If there’s one thing investors do to waste a lot of their time, it is comparing the performance of their portfolios to the S&P 500 or the Dow Jones Industrial Average. These indexes have little in common with any well balanced and well diversified portfolio. They simply aren’t good proxies for conservative, retired or soon to be retired investors to use for their investments. In December 2004 I called the practice a big waste of time. I maintain that view today. I wrote then:
A Big Waste of Time
One of the most inane exercises carried out by professional and amateur investors alike is comparing performance against, for example, the S&P 500 or Dow 30. These things are moving targets. Investors are not comparing apples to apples. For example, the original Dow began in 1896 with 12 components. What are you comparing yourself against? American Cotton Oil or American Sugar Refining or perhaps Chicago Gas? No, all of these companies have long since disappeared from the Dow 30. In fact, only one of today’s Dow 30 companies started out in Charles Dow’s index back in 1896. The sole survivor is General Electric. The others have either gone bankrupt or merged and merged again. The Dow today is even 10% different from the Dow in 1999, as Eastman Kodak, AT&T, and International Paper have been replaced by AIG, Verizon, and Pfizer.

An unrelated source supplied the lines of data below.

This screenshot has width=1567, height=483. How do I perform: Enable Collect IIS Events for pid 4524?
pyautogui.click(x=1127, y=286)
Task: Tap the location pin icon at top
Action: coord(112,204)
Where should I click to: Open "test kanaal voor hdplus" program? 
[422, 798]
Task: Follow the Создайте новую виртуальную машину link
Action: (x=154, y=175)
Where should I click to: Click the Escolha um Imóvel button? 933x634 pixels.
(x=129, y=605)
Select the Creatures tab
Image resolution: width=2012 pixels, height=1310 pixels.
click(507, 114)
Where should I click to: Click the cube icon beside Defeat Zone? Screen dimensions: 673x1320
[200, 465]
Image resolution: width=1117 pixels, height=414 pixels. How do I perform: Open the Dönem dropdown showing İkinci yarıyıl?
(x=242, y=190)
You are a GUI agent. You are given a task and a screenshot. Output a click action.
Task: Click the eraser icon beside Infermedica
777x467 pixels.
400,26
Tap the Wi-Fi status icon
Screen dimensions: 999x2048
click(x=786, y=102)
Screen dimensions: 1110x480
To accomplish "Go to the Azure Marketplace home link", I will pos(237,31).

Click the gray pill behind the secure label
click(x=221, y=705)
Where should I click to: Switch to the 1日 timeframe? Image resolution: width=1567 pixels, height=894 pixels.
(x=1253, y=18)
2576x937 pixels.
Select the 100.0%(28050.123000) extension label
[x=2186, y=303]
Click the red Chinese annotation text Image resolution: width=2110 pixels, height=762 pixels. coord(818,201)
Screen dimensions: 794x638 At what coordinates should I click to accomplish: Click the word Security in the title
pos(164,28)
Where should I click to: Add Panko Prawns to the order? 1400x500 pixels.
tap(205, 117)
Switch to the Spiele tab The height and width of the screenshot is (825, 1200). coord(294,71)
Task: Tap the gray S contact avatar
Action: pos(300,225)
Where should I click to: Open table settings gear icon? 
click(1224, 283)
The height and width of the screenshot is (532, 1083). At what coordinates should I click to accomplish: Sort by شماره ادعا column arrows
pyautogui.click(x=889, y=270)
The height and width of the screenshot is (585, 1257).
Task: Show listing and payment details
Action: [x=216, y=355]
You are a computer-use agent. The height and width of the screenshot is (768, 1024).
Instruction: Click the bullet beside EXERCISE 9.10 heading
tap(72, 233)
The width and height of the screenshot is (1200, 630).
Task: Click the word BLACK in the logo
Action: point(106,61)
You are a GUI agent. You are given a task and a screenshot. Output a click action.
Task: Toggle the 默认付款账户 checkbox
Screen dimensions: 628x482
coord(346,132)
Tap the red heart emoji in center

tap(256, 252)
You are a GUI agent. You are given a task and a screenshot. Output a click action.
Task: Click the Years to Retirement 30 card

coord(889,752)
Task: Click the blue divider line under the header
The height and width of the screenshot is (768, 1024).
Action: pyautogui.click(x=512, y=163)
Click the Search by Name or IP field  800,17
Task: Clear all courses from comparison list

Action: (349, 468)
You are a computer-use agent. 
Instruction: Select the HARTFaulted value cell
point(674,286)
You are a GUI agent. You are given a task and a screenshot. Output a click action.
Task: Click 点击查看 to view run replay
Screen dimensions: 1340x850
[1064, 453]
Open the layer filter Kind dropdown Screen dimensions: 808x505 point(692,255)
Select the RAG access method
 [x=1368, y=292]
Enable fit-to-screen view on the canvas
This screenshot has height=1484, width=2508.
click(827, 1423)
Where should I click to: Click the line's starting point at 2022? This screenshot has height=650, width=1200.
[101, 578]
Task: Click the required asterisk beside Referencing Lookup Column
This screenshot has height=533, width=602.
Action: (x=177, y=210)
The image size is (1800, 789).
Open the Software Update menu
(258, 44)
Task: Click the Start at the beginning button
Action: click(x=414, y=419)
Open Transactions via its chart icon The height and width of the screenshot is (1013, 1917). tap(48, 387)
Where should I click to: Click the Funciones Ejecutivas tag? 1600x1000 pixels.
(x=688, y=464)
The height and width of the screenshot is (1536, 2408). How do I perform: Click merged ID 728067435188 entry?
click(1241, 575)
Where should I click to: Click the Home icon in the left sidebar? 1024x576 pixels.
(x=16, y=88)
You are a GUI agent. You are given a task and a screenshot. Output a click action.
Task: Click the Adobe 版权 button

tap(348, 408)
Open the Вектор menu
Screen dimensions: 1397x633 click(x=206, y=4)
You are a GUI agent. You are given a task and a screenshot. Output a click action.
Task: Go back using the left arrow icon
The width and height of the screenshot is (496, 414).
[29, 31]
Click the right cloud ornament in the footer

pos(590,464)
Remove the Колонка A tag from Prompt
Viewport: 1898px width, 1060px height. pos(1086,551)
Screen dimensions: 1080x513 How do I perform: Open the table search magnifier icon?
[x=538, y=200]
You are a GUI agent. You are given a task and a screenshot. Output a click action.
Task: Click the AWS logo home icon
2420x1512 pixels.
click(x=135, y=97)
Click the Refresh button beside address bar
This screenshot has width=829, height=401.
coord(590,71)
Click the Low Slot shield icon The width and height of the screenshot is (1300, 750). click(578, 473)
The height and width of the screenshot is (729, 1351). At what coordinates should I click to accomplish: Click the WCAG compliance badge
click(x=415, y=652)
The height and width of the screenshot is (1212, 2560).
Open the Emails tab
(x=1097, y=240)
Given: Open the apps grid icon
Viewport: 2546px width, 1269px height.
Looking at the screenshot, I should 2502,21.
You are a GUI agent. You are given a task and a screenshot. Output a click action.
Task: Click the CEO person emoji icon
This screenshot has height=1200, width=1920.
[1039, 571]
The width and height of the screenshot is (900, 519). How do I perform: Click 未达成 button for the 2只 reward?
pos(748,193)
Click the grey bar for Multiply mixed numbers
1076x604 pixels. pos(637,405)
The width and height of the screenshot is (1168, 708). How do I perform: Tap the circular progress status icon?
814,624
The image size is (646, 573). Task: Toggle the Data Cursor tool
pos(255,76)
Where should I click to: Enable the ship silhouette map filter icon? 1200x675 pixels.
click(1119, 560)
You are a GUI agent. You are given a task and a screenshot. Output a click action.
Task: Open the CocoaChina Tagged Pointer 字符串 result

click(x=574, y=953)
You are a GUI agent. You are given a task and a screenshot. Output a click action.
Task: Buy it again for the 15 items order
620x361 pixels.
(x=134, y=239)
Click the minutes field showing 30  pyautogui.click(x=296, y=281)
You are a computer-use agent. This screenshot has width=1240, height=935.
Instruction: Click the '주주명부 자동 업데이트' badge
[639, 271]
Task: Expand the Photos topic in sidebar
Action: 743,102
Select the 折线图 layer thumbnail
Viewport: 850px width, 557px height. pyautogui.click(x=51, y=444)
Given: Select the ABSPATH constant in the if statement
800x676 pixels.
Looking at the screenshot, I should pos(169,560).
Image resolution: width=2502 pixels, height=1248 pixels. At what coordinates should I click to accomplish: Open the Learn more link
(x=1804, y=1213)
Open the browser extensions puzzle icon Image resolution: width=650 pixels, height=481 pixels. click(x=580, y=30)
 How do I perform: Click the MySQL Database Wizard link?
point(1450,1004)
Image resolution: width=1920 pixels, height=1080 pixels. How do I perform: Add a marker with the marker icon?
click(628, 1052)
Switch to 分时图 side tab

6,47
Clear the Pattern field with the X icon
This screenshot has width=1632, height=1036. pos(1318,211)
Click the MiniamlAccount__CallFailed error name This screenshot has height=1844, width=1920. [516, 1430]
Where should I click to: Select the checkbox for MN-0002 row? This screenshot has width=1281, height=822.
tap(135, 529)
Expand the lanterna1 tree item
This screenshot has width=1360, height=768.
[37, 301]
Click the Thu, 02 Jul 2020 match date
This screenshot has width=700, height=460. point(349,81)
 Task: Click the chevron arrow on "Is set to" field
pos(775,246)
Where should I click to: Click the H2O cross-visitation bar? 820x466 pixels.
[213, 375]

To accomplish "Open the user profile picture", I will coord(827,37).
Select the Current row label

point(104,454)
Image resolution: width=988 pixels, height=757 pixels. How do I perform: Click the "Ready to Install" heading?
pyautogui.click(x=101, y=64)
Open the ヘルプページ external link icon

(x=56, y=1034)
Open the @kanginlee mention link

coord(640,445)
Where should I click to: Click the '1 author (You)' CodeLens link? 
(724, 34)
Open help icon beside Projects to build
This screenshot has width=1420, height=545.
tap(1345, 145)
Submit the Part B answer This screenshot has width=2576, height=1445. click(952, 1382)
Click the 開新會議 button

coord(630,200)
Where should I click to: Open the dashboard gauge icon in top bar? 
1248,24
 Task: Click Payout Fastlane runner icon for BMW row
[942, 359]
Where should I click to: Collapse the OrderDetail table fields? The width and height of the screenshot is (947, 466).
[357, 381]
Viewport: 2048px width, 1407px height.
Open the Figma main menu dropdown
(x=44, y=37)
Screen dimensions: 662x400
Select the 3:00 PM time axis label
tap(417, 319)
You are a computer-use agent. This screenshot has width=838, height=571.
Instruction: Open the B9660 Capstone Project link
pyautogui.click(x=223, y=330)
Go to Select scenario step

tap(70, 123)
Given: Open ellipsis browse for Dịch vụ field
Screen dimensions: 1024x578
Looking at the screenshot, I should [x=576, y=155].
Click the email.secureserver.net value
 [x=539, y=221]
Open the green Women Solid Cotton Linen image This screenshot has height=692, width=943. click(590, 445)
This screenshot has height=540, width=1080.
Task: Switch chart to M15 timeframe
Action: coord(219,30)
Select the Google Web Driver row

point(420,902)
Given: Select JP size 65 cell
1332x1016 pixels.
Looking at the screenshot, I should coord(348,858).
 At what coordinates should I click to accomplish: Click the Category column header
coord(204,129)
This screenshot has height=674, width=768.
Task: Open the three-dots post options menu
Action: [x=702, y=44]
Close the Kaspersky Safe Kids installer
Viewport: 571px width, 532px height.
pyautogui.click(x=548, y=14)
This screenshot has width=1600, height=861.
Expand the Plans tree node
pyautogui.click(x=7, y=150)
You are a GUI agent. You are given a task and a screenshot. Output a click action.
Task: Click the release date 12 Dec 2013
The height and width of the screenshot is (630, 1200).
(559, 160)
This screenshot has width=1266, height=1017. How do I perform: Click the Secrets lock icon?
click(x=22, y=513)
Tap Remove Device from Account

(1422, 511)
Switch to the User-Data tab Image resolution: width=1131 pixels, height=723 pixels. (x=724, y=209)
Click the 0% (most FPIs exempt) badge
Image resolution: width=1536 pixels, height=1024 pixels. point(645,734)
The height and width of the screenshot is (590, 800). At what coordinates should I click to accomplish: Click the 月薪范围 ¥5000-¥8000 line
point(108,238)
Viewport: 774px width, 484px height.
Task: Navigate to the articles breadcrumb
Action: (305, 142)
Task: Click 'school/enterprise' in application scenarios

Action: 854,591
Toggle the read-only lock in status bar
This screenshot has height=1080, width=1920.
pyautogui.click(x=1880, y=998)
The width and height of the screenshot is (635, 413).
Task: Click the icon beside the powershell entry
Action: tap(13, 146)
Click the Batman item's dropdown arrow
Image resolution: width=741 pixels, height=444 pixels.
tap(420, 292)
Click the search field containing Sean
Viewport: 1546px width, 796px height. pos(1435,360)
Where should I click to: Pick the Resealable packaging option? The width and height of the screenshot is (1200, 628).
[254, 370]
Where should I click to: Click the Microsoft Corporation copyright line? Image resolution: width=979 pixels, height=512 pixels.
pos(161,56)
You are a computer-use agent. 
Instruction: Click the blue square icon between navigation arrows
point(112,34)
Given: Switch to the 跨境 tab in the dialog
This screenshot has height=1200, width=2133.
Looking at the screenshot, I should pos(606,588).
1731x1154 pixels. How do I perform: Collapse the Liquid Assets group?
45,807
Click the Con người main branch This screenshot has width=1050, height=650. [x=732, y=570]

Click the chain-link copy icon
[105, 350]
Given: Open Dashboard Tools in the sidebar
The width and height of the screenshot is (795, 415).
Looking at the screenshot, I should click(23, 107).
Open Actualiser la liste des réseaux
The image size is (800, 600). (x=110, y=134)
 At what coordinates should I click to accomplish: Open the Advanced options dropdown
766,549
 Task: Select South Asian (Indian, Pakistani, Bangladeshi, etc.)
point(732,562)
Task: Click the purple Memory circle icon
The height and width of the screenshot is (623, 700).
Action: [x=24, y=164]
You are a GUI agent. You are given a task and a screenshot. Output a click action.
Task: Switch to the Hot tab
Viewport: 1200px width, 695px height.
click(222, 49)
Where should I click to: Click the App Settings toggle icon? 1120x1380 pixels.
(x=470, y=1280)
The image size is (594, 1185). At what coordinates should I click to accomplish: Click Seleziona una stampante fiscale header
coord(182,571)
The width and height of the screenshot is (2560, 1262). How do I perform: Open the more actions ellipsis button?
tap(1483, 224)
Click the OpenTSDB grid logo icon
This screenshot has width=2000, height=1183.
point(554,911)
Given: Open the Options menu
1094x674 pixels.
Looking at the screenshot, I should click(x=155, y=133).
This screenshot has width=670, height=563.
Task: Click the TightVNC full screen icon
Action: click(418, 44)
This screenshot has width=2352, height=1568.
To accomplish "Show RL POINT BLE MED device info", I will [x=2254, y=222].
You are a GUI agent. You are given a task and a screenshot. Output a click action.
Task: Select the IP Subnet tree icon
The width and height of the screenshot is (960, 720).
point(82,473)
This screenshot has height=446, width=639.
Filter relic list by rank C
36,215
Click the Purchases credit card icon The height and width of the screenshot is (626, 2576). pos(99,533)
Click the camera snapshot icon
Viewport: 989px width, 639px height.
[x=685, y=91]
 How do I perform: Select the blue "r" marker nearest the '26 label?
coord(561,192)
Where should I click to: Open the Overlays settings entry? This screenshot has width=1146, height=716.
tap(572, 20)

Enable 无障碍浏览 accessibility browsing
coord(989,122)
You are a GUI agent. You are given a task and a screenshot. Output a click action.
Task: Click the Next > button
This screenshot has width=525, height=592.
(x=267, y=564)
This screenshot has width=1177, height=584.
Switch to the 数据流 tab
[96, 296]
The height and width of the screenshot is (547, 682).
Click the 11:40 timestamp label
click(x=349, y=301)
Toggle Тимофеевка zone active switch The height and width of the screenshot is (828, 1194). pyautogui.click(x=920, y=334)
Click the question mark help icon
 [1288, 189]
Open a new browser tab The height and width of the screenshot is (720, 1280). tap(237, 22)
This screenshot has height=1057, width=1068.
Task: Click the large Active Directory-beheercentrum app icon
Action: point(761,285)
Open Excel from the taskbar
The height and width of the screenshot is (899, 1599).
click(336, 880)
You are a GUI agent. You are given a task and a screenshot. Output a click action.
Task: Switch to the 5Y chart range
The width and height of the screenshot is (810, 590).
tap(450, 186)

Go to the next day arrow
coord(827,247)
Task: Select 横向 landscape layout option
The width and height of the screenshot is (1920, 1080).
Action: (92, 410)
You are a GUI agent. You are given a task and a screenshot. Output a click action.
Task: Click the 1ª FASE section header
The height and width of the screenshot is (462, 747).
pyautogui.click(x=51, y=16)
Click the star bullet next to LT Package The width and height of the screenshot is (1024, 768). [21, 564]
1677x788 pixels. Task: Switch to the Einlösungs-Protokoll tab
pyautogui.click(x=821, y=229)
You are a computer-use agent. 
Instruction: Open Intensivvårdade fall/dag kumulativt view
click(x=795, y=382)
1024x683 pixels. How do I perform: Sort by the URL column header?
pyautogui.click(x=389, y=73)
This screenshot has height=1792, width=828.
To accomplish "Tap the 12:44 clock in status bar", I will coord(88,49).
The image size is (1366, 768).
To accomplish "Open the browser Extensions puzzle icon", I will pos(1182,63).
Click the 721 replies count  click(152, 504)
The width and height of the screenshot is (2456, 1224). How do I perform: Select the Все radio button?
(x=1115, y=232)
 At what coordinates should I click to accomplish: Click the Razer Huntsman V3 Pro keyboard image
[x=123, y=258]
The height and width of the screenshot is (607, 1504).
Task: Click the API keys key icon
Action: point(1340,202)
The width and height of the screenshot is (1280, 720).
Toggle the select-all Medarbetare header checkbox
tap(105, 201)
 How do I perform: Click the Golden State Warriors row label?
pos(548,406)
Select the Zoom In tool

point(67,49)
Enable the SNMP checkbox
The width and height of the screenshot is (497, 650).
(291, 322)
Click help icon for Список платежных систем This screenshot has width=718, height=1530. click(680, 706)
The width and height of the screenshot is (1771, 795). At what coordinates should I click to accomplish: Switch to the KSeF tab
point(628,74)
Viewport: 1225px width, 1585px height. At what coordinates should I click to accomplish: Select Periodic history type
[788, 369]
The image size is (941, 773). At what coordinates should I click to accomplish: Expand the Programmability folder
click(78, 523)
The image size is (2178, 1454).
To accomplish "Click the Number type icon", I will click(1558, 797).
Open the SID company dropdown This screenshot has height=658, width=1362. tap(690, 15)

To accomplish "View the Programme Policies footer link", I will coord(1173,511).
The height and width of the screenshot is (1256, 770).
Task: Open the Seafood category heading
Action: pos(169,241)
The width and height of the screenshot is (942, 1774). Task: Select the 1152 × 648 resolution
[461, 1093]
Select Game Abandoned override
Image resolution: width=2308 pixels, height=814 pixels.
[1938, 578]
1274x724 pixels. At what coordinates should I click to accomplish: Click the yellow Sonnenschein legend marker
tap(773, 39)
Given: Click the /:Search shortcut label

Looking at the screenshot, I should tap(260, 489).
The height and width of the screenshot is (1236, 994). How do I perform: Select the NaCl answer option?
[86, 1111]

Both the Dow and the S&P 500 not only are moving targets, but are survivalist weighted. Losers and bankruptcies are dropped and replaced with up-and-comers. And neither index is encumbered with sales charges, expenses, or fees of any kind. And indices don’t pay taxes, which takes a giant bite out of most investors’ portfolios. No, you will do yourself no good comparing your own efforts or those of your manager’s against moving targets.
Instead, measure yourself against a set of reasonable goals based on long-term growth of the economy and normalized interest rates, both nominal and real. With a clear understanding of probable long-term growth and income characteristics, you are equipped to establish your own personal targets.
There are thousands of indexes available, including some with greater value as comparisons for investor portfolios. Those should be sought out and used in a way that takes into account all the factors I mentioned back in 2004. Don’t make the mistakes so many do by comparing your portfolio to an index that has nothing to do with your goals, risk tolerance, or desire for diversification.